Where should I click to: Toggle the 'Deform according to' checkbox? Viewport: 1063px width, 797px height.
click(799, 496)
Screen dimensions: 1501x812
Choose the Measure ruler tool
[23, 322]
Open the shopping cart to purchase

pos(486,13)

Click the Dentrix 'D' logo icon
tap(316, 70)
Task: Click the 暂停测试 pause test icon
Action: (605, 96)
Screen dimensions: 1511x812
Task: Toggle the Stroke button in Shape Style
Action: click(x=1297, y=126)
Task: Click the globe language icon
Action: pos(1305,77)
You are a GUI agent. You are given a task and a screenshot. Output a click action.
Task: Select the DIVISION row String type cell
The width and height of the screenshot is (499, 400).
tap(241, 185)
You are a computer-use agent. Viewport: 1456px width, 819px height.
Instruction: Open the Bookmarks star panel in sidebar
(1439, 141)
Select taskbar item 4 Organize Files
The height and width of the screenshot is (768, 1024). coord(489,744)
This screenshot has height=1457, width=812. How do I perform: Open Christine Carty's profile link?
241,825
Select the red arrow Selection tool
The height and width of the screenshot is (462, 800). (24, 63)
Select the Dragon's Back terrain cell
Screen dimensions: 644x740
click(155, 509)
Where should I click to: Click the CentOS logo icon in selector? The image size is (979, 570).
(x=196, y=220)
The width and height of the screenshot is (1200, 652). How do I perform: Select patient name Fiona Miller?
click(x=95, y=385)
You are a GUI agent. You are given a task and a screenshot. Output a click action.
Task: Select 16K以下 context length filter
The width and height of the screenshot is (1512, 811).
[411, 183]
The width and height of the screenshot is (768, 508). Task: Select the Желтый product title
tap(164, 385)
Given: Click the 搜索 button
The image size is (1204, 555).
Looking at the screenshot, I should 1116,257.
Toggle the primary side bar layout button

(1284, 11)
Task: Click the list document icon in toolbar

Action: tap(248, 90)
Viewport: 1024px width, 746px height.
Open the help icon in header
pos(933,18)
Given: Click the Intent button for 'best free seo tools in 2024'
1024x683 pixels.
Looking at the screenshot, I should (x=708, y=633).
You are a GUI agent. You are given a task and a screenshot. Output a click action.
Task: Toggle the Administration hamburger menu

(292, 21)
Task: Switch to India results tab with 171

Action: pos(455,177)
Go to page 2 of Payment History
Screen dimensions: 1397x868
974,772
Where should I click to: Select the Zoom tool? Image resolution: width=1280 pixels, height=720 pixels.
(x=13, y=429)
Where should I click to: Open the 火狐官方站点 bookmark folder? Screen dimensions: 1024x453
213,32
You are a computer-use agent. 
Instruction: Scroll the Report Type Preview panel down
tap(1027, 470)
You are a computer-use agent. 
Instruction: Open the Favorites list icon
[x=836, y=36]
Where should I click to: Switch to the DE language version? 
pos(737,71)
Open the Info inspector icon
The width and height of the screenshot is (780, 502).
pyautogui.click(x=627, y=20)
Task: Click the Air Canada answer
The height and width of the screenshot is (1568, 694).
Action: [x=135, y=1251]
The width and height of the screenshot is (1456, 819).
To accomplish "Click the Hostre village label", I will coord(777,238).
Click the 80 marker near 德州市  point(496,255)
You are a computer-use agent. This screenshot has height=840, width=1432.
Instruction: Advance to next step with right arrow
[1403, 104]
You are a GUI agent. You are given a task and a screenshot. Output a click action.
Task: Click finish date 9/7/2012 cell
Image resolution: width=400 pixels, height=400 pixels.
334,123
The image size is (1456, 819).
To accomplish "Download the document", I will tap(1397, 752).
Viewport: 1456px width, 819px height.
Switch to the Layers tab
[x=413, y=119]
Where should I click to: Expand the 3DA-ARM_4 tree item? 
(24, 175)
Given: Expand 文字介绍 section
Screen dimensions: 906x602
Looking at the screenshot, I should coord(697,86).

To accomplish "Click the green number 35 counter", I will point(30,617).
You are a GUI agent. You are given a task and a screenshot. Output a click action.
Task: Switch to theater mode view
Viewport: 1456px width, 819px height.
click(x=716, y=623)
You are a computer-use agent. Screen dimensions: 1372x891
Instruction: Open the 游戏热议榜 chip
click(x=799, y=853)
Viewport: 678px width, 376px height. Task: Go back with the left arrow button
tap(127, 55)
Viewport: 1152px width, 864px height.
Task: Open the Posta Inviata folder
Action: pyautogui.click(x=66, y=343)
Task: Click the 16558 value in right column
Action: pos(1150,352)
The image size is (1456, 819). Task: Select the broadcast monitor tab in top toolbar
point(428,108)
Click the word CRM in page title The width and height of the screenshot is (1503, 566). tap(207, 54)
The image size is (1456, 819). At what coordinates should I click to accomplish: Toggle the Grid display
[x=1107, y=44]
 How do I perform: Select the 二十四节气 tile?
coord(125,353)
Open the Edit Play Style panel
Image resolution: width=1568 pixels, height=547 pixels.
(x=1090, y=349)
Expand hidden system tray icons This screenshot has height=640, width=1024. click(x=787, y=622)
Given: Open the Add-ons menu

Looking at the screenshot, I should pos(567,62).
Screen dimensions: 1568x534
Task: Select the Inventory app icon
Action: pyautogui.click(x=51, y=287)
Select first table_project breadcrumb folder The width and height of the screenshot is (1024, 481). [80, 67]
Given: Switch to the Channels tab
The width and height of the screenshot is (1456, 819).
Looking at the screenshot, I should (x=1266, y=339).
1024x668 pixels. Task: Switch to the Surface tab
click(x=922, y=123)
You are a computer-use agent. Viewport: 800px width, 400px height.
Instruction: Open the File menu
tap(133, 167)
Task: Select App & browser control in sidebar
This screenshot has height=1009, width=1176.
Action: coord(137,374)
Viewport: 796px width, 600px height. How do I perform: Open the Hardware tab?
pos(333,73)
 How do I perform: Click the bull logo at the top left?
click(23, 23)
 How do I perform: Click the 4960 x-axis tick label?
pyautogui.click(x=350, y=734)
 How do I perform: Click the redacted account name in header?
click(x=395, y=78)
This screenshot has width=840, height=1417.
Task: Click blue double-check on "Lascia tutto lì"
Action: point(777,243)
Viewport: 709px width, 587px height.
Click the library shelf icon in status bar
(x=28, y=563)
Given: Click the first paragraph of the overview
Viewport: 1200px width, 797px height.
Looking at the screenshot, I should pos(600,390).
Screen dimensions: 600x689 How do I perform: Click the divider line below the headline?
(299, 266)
+ + + + +
◆ WORK REQUIRED: Please copy out the rows above, from the row containing "Screen dimensions: 600x689" down to the last row, both included. Keep the request rows unchanged, multiply each answer coordinate by 0.5, and round to whole numbers with halves going up.

◆ TASK ANSWER:
Screen dimensions: 600x689 How do I perform: Click the divider line below the headline?
(150, 133)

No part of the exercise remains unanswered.